▶ [WHAT YOU SHOULD DO]:
Write the entries again exactly, with no line missing.

[Stored records]
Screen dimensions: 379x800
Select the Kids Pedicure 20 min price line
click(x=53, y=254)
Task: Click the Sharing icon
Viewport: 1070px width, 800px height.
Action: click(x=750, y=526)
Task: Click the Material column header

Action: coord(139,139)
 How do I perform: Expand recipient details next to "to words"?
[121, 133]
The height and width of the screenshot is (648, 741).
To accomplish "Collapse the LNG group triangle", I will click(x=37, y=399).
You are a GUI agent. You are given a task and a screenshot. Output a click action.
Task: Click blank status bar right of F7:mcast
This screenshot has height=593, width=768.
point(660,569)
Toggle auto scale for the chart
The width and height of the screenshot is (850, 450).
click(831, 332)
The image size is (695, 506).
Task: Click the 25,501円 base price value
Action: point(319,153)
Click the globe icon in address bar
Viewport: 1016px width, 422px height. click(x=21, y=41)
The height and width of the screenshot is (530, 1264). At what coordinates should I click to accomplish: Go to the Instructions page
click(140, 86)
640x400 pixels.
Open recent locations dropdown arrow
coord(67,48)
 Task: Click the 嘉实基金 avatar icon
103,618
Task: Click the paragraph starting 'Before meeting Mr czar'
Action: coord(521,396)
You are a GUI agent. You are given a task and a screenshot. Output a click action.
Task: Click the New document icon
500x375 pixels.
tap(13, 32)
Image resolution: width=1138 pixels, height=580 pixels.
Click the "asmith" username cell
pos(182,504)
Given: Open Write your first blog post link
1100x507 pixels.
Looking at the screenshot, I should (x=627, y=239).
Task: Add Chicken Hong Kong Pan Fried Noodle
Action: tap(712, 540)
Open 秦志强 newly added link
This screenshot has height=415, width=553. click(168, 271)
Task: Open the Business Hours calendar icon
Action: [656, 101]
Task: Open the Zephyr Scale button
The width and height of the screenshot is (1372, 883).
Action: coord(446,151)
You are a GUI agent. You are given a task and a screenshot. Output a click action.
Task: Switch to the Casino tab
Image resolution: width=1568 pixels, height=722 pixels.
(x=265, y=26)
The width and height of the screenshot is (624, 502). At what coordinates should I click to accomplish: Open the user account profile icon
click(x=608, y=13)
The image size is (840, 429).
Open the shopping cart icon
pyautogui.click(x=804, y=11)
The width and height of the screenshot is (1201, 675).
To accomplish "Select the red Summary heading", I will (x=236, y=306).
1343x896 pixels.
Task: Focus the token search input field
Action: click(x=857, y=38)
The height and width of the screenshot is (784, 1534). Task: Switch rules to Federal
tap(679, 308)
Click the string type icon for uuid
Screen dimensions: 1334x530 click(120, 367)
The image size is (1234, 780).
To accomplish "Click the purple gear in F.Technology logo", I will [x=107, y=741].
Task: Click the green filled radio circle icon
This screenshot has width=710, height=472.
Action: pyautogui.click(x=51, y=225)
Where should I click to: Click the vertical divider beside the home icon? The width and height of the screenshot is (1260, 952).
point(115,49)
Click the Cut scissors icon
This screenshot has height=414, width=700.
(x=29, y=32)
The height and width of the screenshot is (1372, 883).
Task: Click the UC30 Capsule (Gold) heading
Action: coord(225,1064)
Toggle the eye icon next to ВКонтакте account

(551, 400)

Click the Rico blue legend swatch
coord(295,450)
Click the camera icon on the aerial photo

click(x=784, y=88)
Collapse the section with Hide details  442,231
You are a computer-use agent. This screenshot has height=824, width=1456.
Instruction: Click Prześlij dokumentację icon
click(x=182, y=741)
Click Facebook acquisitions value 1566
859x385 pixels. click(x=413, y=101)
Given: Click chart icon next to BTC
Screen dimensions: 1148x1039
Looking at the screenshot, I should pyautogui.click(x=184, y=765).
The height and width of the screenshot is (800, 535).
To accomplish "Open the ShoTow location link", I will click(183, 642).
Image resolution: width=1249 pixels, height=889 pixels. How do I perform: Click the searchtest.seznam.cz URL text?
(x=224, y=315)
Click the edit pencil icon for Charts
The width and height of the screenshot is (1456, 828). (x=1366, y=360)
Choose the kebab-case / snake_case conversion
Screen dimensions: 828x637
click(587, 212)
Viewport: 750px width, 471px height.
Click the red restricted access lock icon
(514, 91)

▶ [ANSWER BELOW]:
Screen dimensions: 379x800
Select the Kids Pedicure 20 min price line
click(x=53, y=254)
Task: Click the Sharing icon
Viewport: 1070px width, 800px height.
Action: click(x=750, y=526)
Task: Click the Material column header

Action: coord(139,139)
 How do I perform: Expand recipient details next to "to words"?
[121, 133]
The height and width of the screenshot is (648, 741).
To accomplish "Collapse the LNG group triangle", I will click(x=37, y=399).
You are a GUI agent. You are given a task and a screenshot. Output a click action.
Task: Click blank status bar right of F7:mcast
This screenshot has height=593, width=768.
point(660,569)
Toggle auto scale for the chart
The width and height of the screenshot is (850, 450).
click(831, 332)
The image size is (695, 506).
Task: Click the 25,501円 base price value
Action: point(319,153)
Click the globe icon in address bar
Viewport: 1016px width, 422px height. click(x=21, y=41)
The height and width of the screenshot is (530, 1264). At what coordinates should I click to accomplish: Go to the Instructions page
click(140, 86)
640x400 pixels.
Open recent locations dropdown arrow
coord(67,48)
 Task: Click the 嘉实基金 avatar icon
103,618
Task: Click the paragraph starting 'Before meeting Mr czar'
Action: coord(521,396)
You are a GUI agent. You are given a task and a screenshot. Output a click action.
Task: Click the New document icon
500x375 pixels.
tap(13, 32)
Image resolution: width=1138 pixels, height=580 pixels.
Click the "asmith" username cell
pos(182,504)
Given: Open Write your first blog post link
1100x507 pixels.
Looking at the screenshot, I should (x=627, y=239).
Task: Add Chicken Hong Kong Pan Fried Noodle
Action: tap(712, 540)
Open 秦志强 newly added link
This screenshot has height=415, width=553. click(168, 271)
Task: Open the Business Hours calendar icon
Action: [656, 101]
Task: Open the Zephyr Scale button
The width and height of the screenshot is (1372, 883).
Action: coord(446,151)
You are a GUI agent. You are given a task and a screenshot. Output a click action.
Task: Switch to the Casino tab
Image resolution: width=1568 pixels, height=722 pixels.
(x=265, y=26)
The width and height of the screenshot is (624, 502). At what coordinates should I click to accomplish: Open the user account profile icon
click(x=608, y=13)
The image size is (840, 429).
Open the shopping cart icon
pyautogui.click(x=804, y=11)
The width and height of the screenshot is (1201, 675).
To accomplish "Select the red Summary heading", I will (x=236, y=306).
1343x896 pixels.
Task: Focus the token search input field
Action: click(x=857, y=38)
The height and width of the screenshot is (784, 1534). Task: Switch rules to Federal
tap(679, 308)
Click the string type icon for uuid
Screen dimensions: 1334x530 click(120, 367)
The image size is (1234, 780).
To accomplish "Click the purple gear in F.Technology logo", I will [x=107, y=741].
Task: Click the green filled radio circle icon
This screenshot has width=710, height=472.
Action: pyautogui.click(x=51, y=225)
Where should I click to: Click the vertical divider beside the home icon? The width and height of the screenshot is (1260, 952).
point(115,49)
Click the Cut scissors icon
This screenshot has height=414, width=700.
(x=29, y=32)
The height and width of the screenshot is (1372, 883).
Task: Click the UC30 Capsule (Gold) heading
Action: coord(225,1064)
Toggle the eye icon next to ВКонтакте account

(551, 400)

Click the Rico blue legend swatch
coord(295,450)
Click the camera icon on the aerial photo

click(x=784, y=88)
Collapse the section with Hide details  442,231
You are a computer-use agent. This screenshot has height=824, width=1456.
Instruction: Click Prześlij dokumentację icon
click(x=182, y=741)
Click Facebook acquisitions value 1566
859x385 pixels. click(x=413, y=101)
Given: Click chart icon next to BTC
Screen dimensions: 1148x1039
Looking at the screenshot, I should pyautogui.click(x=184, y=765).
The height and width of the screenshot is (800, 535).
To accomplish "Open the ShoTow location link", I will click(183, 642).
Image resolution: width=1249 pixels, height=889 pixels. How do I perform: Click the searchtest.seznam.cz URL text?
(x=224, y=315)
Click the edit pencil icon for Charts
The width and height of the screenshot is (1456, 828). (x=1366, y=360)
Choose the kebab-case / snake_case conversion
Screen dimensions: 828x637
click(587, 212)
Viewport: 750px width, 471px height.
Click the red restricted access lock icon
(514, 91)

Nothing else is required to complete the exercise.